Directions for this task => Which lines of the data below hold "field"? Copy each of them.
....................
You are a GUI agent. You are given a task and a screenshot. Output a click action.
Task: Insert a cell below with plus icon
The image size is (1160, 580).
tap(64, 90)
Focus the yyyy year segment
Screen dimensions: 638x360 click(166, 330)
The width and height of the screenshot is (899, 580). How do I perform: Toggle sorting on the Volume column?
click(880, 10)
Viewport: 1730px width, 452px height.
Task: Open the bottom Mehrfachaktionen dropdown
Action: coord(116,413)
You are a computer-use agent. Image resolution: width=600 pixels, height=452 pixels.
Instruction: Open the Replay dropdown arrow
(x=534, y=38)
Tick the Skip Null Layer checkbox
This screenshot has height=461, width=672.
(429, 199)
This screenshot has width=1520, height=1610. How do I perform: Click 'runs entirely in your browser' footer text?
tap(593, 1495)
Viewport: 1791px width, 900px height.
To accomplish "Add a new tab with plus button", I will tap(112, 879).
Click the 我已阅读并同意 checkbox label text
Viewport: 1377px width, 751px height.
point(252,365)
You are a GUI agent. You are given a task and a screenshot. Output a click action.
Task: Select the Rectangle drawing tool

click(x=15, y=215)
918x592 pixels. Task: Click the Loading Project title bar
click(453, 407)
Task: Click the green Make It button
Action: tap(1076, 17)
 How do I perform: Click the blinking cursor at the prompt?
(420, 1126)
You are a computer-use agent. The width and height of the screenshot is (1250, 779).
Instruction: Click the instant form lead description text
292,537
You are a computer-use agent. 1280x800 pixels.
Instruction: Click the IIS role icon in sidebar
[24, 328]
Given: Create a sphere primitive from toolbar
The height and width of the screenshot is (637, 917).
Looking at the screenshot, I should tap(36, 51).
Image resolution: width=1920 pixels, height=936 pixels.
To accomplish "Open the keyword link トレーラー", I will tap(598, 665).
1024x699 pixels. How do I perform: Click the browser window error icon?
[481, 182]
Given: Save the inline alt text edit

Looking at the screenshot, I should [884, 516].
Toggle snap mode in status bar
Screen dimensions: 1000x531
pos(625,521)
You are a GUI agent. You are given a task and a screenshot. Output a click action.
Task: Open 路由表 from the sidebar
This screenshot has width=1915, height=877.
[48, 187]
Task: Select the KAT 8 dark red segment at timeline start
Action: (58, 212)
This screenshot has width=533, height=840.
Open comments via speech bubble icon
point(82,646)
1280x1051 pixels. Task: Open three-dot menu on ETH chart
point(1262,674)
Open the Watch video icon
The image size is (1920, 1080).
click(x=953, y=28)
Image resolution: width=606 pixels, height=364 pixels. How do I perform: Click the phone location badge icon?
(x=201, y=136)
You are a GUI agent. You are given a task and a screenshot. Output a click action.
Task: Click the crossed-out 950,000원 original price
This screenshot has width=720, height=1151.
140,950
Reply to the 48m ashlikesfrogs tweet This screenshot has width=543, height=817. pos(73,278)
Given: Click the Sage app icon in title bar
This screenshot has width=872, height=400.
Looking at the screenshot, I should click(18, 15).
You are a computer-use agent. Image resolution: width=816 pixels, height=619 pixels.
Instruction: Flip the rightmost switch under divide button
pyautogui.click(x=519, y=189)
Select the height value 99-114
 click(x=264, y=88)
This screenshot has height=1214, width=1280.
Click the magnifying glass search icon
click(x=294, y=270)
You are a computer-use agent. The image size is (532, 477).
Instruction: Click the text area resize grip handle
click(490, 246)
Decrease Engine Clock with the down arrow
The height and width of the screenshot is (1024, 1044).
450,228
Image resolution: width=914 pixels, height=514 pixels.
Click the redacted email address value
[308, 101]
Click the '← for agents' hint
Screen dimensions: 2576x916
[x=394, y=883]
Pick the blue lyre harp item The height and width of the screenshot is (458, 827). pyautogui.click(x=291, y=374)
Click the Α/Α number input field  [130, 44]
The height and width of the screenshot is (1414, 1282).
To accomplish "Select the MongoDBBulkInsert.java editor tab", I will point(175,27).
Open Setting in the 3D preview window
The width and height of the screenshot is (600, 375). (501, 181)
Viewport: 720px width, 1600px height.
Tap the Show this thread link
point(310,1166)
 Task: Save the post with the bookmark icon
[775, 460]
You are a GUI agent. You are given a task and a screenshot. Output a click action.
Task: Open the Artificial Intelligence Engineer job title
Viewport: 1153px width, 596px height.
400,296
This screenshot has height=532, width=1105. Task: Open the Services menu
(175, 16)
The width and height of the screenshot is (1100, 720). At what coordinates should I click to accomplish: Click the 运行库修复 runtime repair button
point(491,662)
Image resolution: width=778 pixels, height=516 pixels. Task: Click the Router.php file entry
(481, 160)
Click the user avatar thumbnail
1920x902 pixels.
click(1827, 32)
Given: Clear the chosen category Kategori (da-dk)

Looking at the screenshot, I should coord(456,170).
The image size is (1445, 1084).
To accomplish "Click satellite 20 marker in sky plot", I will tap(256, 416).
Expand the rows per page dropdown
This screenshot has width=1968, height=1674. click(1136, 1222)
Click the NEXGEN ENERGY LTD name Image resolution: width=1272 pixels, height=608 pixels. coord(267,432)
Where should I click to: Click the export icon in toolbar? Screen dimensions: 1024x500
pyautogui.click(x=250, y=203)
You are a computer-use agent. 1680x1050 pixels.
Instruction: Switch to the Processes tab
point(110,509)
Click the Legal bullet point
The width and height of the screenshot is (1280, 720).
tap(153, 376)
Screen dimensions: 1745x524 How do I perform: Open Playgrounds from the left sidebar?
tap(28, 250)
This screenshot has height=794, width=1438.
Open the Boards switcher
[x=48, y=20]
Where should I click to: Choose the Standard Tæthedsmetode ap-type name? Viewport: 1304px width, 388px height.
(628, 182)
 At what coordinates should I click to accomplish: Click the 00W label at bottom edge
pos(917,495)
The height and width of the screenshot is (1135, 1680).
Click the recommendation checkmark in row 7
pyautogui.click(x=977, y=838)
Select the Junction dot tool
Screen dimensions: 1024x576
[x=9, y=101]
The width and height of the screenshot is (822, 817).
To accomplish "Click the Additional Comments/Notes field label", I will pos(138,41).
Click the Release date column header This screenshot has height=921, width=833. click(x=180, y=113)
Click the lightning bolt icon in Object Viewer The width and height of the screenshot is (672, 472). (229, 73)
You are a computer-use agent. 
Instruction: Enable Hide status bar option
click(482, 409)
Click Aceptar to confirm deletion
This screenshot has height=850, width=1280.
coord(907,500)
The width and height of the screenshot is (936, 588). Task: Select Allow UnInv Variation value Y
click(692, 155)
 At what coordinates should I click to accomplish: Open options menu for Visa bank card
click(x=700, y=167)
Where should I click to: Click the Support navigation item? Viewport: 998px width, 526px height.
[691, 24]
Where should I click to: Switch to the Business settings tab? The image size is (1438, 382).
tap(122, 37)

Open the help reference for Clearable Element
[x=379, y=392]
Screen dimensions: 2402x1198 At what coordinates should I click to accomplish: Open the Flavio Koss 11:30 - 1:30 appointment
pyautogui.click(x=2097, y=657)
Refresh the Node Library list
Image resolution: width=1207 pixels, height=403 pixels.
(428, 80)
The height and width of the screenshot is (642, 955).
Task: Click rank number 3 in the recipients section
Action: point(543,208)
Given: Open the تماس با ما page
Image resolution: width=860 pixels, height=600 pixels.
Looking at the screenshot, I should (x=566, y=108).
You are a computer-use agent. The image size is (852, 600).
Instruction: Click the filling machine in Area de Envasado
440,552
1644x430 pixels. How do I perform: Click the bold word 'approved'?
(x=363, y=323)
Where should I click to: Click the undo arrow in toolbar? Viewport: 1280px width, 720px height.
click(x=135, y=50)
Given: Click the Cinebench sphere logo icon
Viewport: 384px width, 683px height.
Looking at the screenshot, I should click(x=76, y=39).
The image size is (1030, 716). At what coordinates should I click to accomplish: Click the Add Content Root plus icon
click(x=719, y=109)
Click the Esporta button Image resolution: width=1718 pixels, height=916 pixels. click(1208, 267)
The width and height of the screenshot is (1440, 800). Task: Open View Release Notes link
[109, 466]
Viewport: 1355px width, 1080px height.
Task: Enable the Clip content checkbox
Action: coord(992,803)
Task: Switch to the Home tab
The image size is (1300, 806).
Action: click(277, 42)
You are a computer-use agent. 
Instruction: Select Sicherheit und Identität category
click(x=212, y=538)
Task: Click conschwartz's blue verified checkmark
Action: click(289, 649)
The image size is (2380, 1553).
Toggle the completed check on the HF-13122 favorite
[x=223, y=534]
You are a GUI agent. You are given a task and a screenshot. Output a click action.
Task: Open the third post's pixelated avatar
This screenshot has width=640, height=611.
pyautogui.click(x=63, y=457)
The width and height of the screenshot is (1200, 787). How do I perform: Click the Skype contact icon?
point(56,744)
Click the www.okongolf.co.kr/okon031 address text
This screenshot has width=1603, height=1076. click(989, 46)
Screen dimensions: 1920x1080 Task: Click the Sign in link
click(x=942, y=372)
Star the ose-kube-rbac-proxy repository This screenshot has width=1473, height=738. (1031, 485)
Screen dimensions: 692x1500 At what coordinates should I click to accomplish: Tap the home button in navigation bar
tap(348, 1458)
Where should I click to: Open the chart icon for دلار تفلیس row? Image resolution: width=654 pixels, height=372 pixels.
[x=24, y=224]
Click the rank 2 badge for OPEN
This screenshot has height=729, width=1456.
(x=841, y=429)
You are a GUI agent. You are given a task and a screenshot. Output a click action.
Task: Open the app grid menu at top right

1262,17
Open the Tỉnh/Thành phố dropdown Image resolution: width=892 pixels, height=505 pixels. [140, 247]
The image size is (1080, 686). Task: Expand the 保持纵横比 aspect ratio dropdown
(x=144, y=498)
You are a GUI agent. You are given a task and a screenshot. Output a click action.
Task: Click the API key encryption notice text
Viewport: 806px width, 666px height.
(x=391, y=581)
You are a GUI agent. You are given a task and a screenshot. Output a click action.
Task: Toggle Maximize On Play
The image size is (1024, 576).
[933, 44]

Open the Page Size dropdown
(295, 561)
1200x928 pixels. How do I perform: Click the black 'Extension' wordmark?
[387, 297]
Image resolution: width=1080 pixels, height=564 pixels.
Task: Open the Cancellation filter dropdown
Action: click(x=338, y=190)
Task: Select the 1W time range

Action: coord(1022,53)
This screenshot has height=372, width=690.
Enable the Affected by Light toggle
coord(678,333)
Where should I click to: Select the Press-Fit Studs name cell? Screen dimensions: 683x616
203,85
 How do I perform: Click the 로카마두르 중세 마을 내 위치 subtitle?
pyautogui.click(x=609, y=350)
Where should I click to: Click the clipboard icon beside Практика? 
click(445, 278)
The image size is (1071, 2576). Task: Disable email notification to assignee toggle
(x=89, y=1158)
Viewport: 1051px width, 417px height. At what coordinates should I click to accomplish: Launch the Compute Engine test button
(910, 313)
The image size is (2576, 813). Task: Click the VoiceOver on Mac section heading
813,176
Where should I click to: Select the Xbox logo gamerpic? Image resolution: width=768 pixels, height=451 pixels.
....................
Response area =>
Click the Α/Α number input field  [130, 44]
To accomplish "Click the Additional Comments/Notes field label", I will pos(138,41).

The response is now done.